Bretten Hannam plays with the conventions of the road movie for this tender coming-of-age story about a two-spirit teen who goes in search of his mother, writes Ian Haydn Smith.
The opening of Wildhood offers context to the people, Mi’kmaw, that Link (Phillip Lewitski) belongs to: ‘We are located in Mi’kma’ki, the ancestral and unceded territory of the Mi’kmaq. This territory is covered by the Covenant Chain of Treaties… Everyone on this land is covered under these treaties and it is for this reason that we say that we are all Treaty People.’

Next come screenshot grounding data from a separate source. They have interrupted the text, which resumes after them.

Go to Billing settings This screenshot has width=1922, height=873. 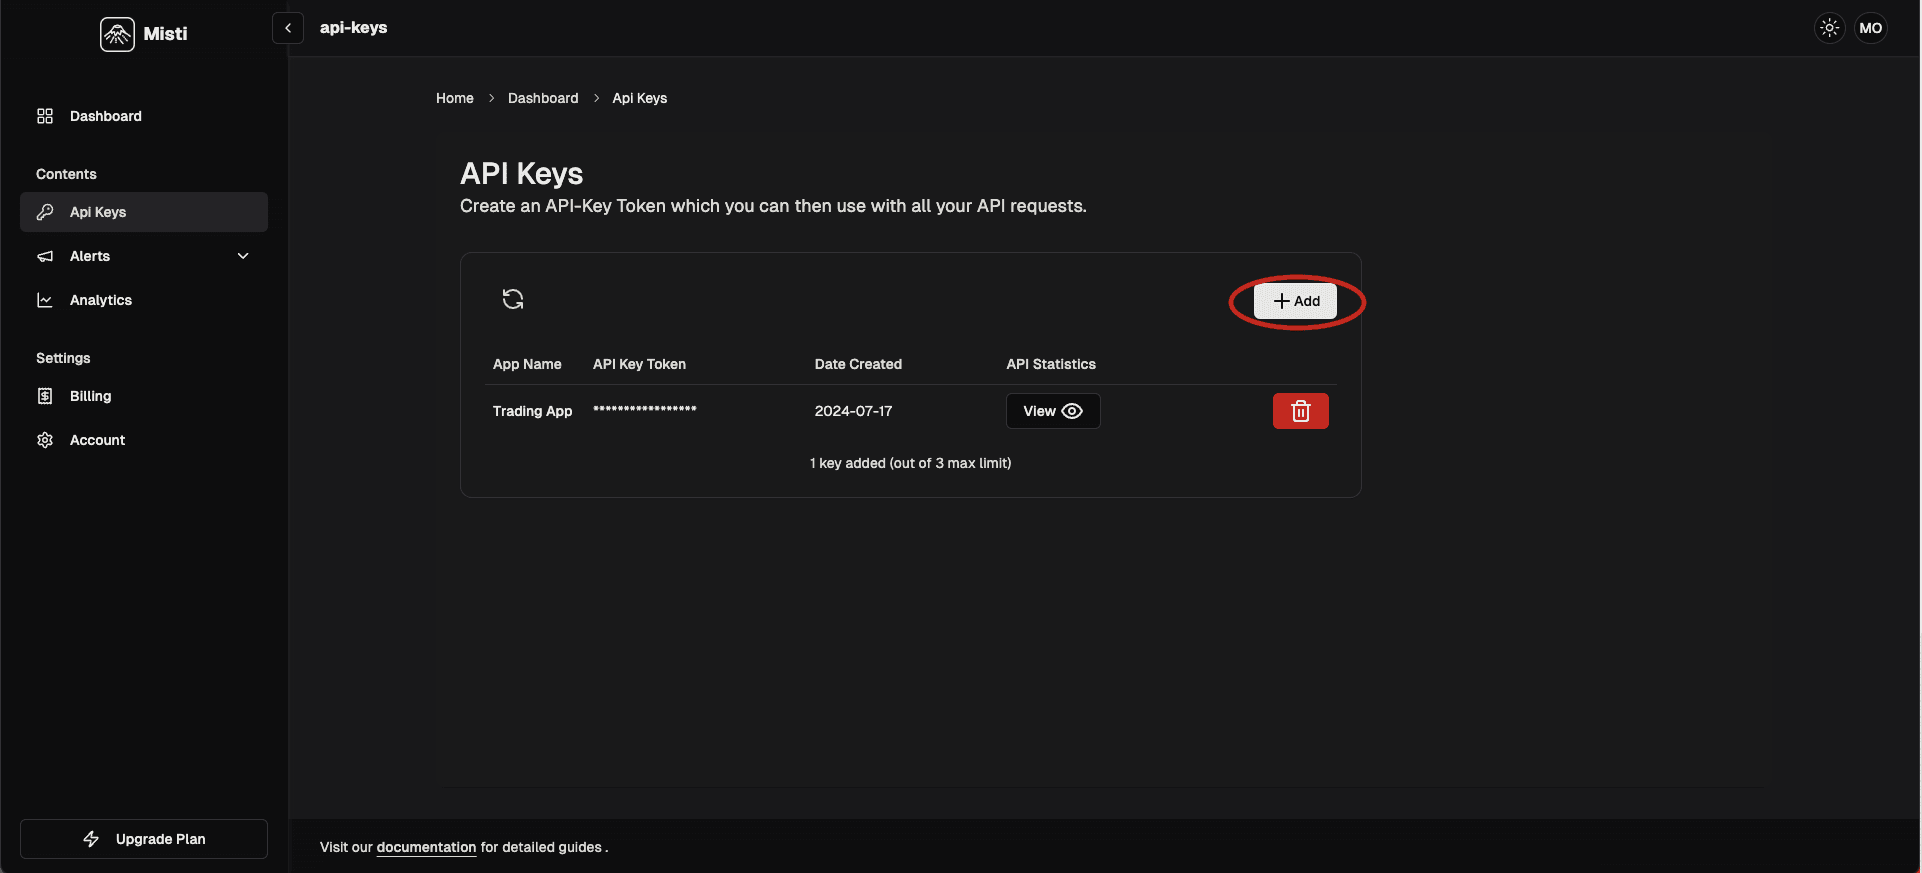[90, 396]
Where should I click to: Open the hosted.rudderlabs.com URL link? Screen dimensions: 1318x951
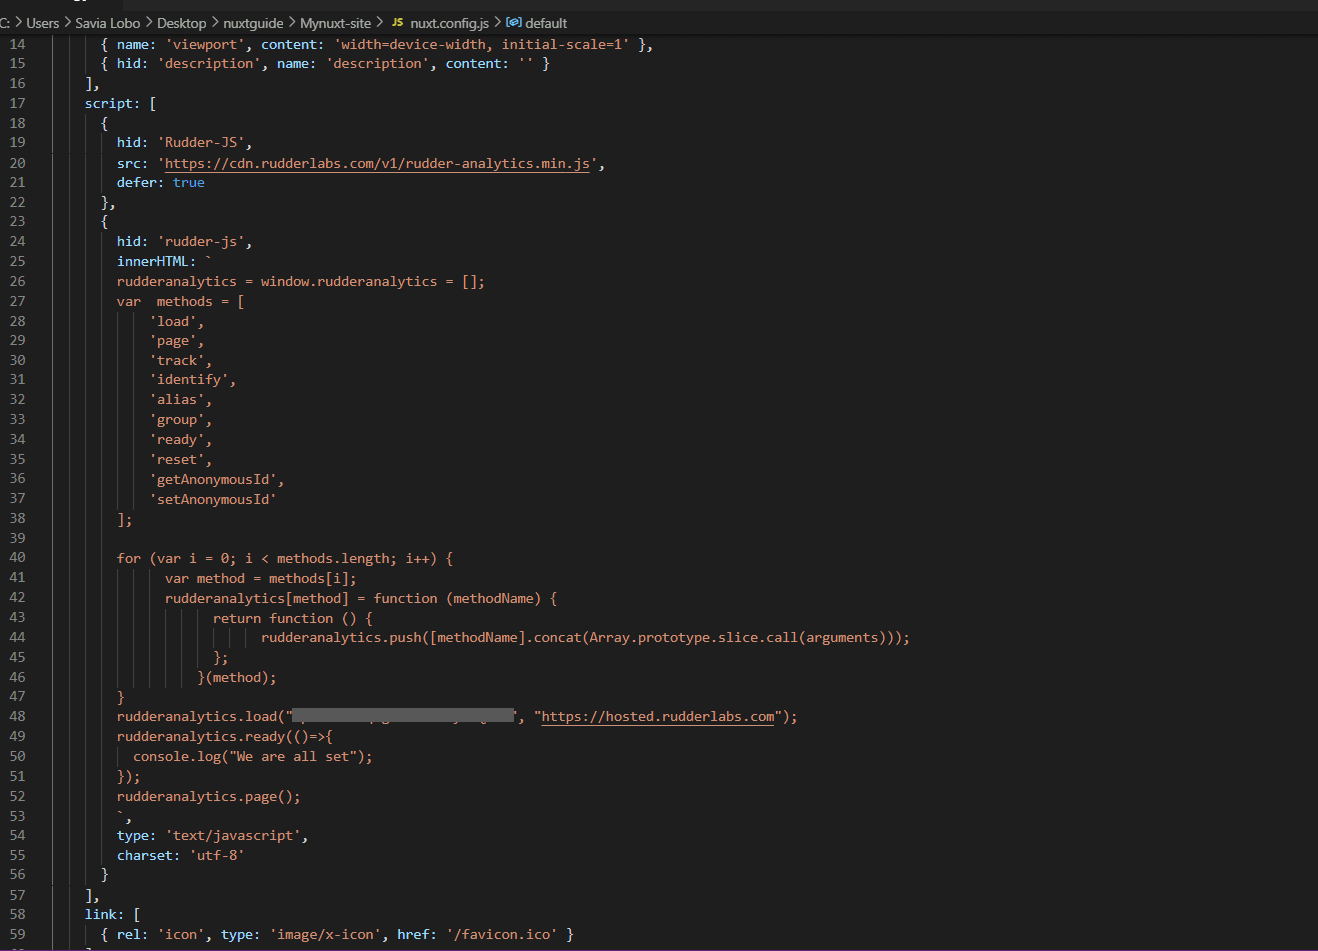point(657,717)
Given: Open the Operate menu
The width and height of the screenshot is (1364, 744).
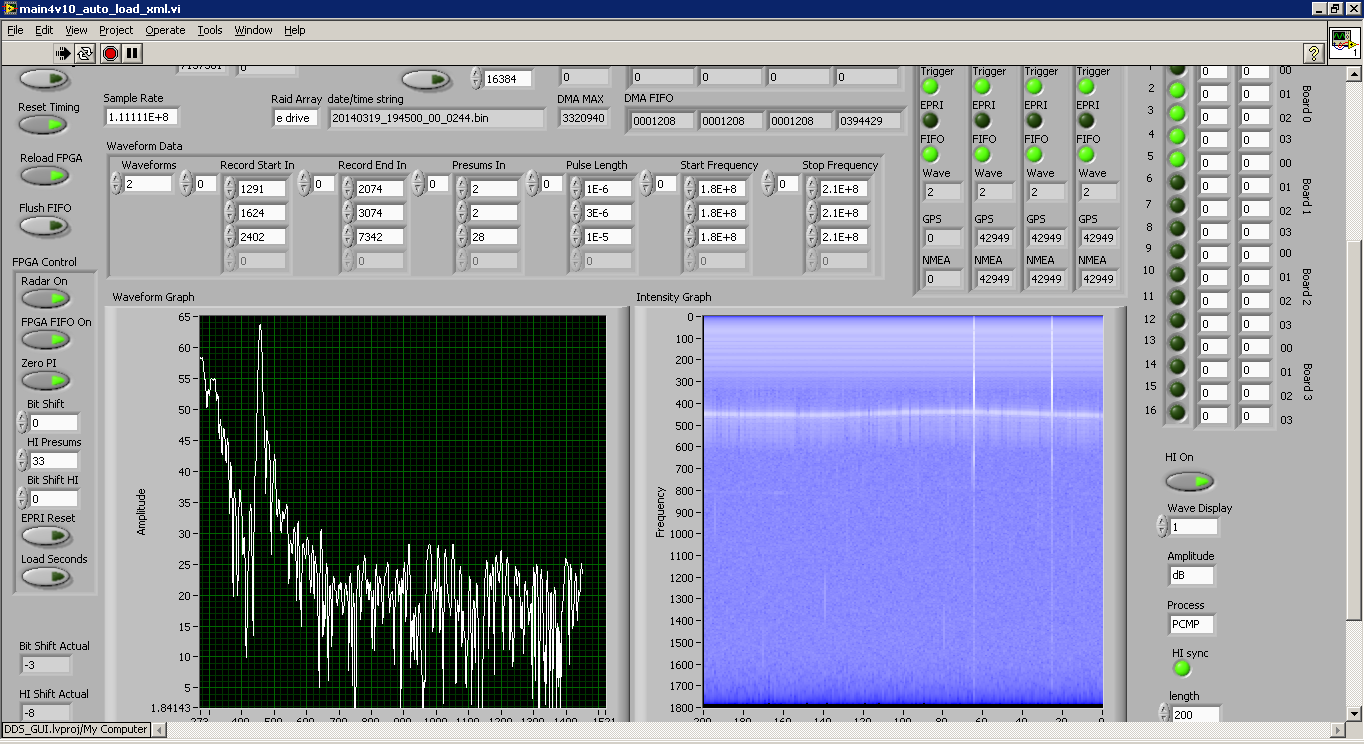Looking at the screenshot, I should click(x=165, y=30).
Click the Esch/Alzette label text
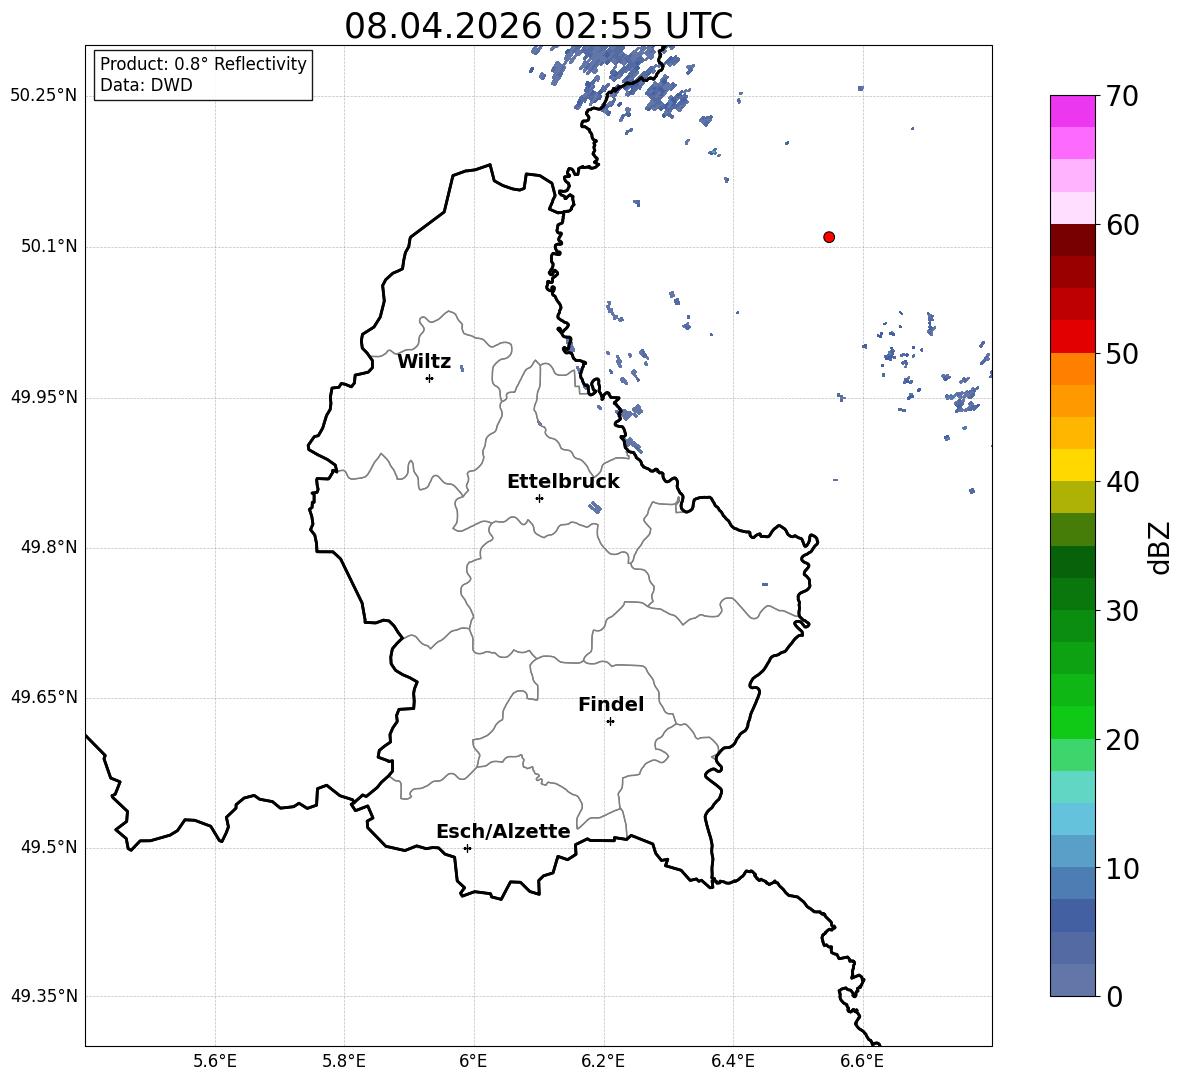Screen dimensions: 1184x1081 (503, 831)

At the film’s opening, Link attempts to hide his heritage behind a mop of bleached blonde hair. But after being arrested for a theft that his father put him up to, and beaten unconscious by police because of his Mi’kmaw blood, Link realises that he will never be seen as anything else in this world. Fed up with his father’s abuse and with his younger half-brother Travis (Avery Winters-Anthony) joining him, Link decides to leave his home. If his father was the initial reason for running away, it is the discovery that his mother is still alive that becomes the main driver for Link's taking to the open road. The boys are joined by Pasmay (Joshua Odjick), who has embraced his heritage and helps Link embrace every facet of who he is, from the people he belongs to, to his sexuality.
Adapting his acclaimed 2019 short Wildfire into a feature, the director Bretten Hannam has created a rapturous road movie. In employing the conventions of the genre as a platform for the exploration of identity, the film bears obvious parallels with Anna Kerrigan’s Cowboys (2020), which starred Steve Zahn as a bipolar father taking his trans son on a journey over the Colorado mountains and into Canada in the hope of finding a more accepting community. But Hannam’s ace card lies in the intersection of Link’s physical journey, to find his mother, with his spiritual and sexual voyage, with Pasmay, to locate a place where he can find some peace.
Link’s journey is punctuated with various encounters that show the richness of Treaty People’s lives – the communities of various tribes that are a welcome contrast to his white father’s constant threat of violence. Emphasising the bond between a people and the land they live on, these encounters are interspersed with pastoral reveries, as the boys enjoy the freedom of the open road and the beauty of the countryside. It’s in these moments that the changes in Travis are borne out. When he first sees Pasmay performing a tribal dance, with Link attempting to follow the movements, Travis ridicules them. But he comes to understand the importance of ritual and the way they forge bonds with the natural world.
As shot by Guy Godfree (Maudie, 2016), Wildhood is a ravishing film to look at, capturing the beauty of the Mi’kmaq territory of rural Nova Scotia. In its more dreamlike moments, it recalls Terrence Malick’s Tree of Life (2011) – the 1950s Texas sequences – and David Lowery’s Ain’t Them Bodies Saints (2014). While the boy’s more picaresque adventures have parallels with David Gordon Green’s George Washington (2000) and Jeremiah Zagar’s We the Animals (2018). But Hannam’s film never feels derivative. It reinvigorates the trappings of the road movie, a genre that is always at its best when the characters’ physical and spiritual journeys combine.